Monday, April 01, 2013

The Oppenheimer Report 4/1/13


 
Happy April Fools Day! Did you play a practical joke on somebody? I dressed up like a giant squirrel and chased Jasper around the house. She was not amused. Seems like the big joke is on all the folks in the eastern half of the continent who are still struggling in winter’s stubborn grasp. Last year around this time I was sunbathing, but this morning I woke up to a mini blizzard. Gosh I love the Great White North!

 Of course yesterday was Easter Sunday, and to celebrate we had Hasenpfeffer for dinner. I’m kidding, but someday, when I am having a “slow news” week, perhaps I will reprise my story of the notorious “bunny lab” I experienced in boarding school. I have two amusing recollections of Easters past. First, when my sister and I were very young, my mom had us color some hard-boiled eggs and then she hid them around the house so we could have an Easter egg hunt. Mom hid thirteen eggs, but my sister and I only found twelve. The trouble was, Mom couldn’t remember where she’d hidden the last one. About a month later it became readily apparent, when the living room began to smell like a rotting corpse. Mom had hidden that thirteenth egg on top of a lampshade in the living room, inches away from a hot light bulb. It took a while to get the stench of that rotten egg out of our living room, and that was my last egg hunt. Creative genius that I am, I always preferred the coloring part to the hunting part anyhow. I remember a similar hunt that used to happen after a Seder supper at Passover: the hunt for the afikoman. The head of the household would hide a piece of matzo wrapped in a napkin and the children ran around tearing up the furniture to find it.
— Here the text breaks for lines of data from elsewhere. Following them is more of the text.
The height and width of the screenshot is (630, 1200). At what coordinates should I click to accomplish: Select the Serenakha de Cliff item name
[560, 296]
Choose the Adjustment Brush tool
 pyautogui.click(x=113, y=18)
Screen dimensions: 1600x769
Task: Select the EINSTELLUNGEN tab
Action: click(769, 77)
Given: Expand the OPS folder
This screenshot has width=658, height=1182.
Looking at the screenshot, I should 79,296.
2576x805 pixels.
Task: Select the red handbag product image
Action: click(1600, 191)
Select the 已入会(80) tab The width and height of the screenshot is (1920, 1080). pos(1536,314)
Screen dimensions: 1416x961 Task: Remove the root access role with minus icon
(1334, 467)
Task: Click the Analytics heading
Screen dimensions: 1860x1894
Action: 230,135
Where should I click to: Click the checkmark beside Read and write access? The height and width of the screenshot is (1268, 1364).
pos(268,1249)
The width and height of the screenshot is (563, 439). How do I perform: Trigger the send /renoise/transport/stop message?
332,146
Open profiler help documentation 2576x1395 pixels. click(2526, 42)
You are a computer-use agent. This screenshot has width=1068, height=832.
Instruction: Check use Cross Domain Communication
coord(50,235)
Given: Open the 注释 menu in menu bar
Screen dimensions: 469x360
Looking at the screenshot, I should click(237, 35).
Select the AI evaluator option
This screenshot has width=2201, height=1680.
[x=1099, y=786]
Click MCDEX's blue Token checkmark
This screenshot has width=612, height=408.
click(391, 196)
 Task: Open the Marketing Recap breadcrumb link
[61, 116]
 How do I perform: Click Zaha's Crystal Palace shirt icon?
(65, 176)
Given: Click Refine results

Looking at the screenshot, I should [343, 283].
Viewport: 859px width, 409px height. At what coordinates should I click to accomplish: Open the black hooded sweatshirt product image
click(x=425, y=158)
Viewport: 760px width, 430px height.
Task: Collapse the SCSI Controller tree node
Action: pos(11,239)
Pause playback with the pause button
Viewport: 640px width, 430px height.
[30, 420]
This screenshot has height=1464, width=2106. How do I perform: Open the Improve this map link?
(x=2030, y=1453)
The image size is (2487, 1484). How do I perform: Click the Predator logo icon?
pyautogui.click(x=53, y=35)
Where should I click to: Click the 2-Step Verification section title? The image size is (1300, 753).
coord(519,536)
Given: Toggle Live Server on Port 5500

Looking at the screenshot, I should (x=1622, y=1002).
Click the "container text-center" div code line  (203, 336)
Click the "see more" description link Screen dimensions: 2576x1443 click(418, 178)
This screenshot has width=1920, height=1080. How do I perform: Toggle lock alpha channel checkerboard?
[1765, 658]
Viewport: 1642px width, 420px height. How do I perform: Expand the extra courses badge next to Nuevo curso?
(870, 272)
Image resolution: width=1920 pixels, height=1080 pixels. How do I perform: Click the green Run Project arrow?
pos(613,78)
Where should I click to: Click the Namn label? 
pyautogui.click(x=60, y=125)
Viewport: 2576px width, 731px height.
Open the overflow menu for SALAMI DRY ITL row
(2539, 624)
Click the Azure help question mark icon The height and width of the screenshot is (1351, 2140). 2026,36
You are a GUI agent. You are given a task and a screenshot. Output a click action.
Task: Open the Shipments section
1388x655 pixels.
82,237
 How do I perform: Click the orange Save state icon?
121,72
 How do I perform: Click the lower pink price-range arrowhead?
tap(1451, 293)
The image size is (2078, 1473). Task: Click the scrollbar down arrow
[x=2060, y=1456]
In our household, the prize for discovering the afikoman was “gelt,” - not the real deal, but foil-wrapped chocolate coins. I think this was supposed to liven up the ceremony, but it was too little too late for this Jew. There is simply no excuse to serve gefilte fish.

 My second Easter memory was that it was a tradition on Easter Sunday for my father to take the family to the Buffalo Club for a fancy brunch. The Buffalo Club is a venerable, formerly male members-only, club in downtown Buffalo. I liked going there because the food was good and because it is a beautiful club. Unfortunately, for special occasions, the Buffalo Club featured their own special brand of entertainment known as The Travelling Musicians. As I recall they were a trio of mediocre, older musicians who travelled from room to room in the club with their instruments, serenading the guests while they ate. They were quite loud and annoying close up, and I don’t know about you, but I am not a big fan of in-your-face live music while I am trying to eat or make conversation. I’m pretty sure there was an accordion in the mix, and that was a deal breaker for me. I felt a little like I would were I to be “surprised” at a Chucky Cheese with a loud, multi-employee Happy Birthday serenade, accompanied by a cheap cupcake and a sparkler. For me, the funniest part about these guys was the bassist. He was a very small guy, and he didn’t look like he was in the best shape. After schlepping his bass fiddle around from room to room for a few hours, he’d be perspiring and visibly winded. By the time The Travelling Musicians reached our table, it looked very much like the bassist was going to vapor lock. My very prim and proper father was insistent on proper table manners at the club, but he would still laugh whenever I pointed this out. One year, to my pleasant surprise, the Buffalo Club broke from tradition, perhaps while the little bassist recovered from open heart surgery, and hired as their Easter entertainment The Pointless Brothers, a very good Buffalo bluegrass band. While they were in my opinion much better and far more entertaining musicians than The Travelling Musicians, they dressed as if they were extras from Deliverance, and to my knowledge were never invited back.       

 North Korea has been doing some sabre rattling this past week, spewing a lot of incendiary rhetoric about incinerating the Western enemy. Certainly we have heard this all before, and while most experts slough this off as Kim Jung Il’s son and successor just flexing his flabby, doughy, little muscles to garner support from his starving and destitute subjects, it is nevertheless unnerving to hear. That little ball of shmaltz seems even more unbalanced than his dad was, and while his shenanigans may simply be diplomatic posturing, he does have some powerful weapons at his disposal. What if someone calls this little Korean Michelin Man’s bluff and lobs a grenade at him, triggering some kind of escalating conflict? If we could only figure out a way to infuse some of our rich western culture into the mainstream of North Korean society, I think our troubles would be over. Hijack their televisions, and pipe in some Jersey Shore, and Real Housewives of Newark. I firmly believe Snookie, the Khardashians, and Honey Booboo are our secret weapons. The Chinese may be manipulating their currency to dump their products on western markets; the North Koreans may be parading their dubiously effective nuclear arsenals in front of the international stage, but communism is no match for mind-altering insipience of reality television. Gotta go, we’re having bunny leftovers for dinner tonight.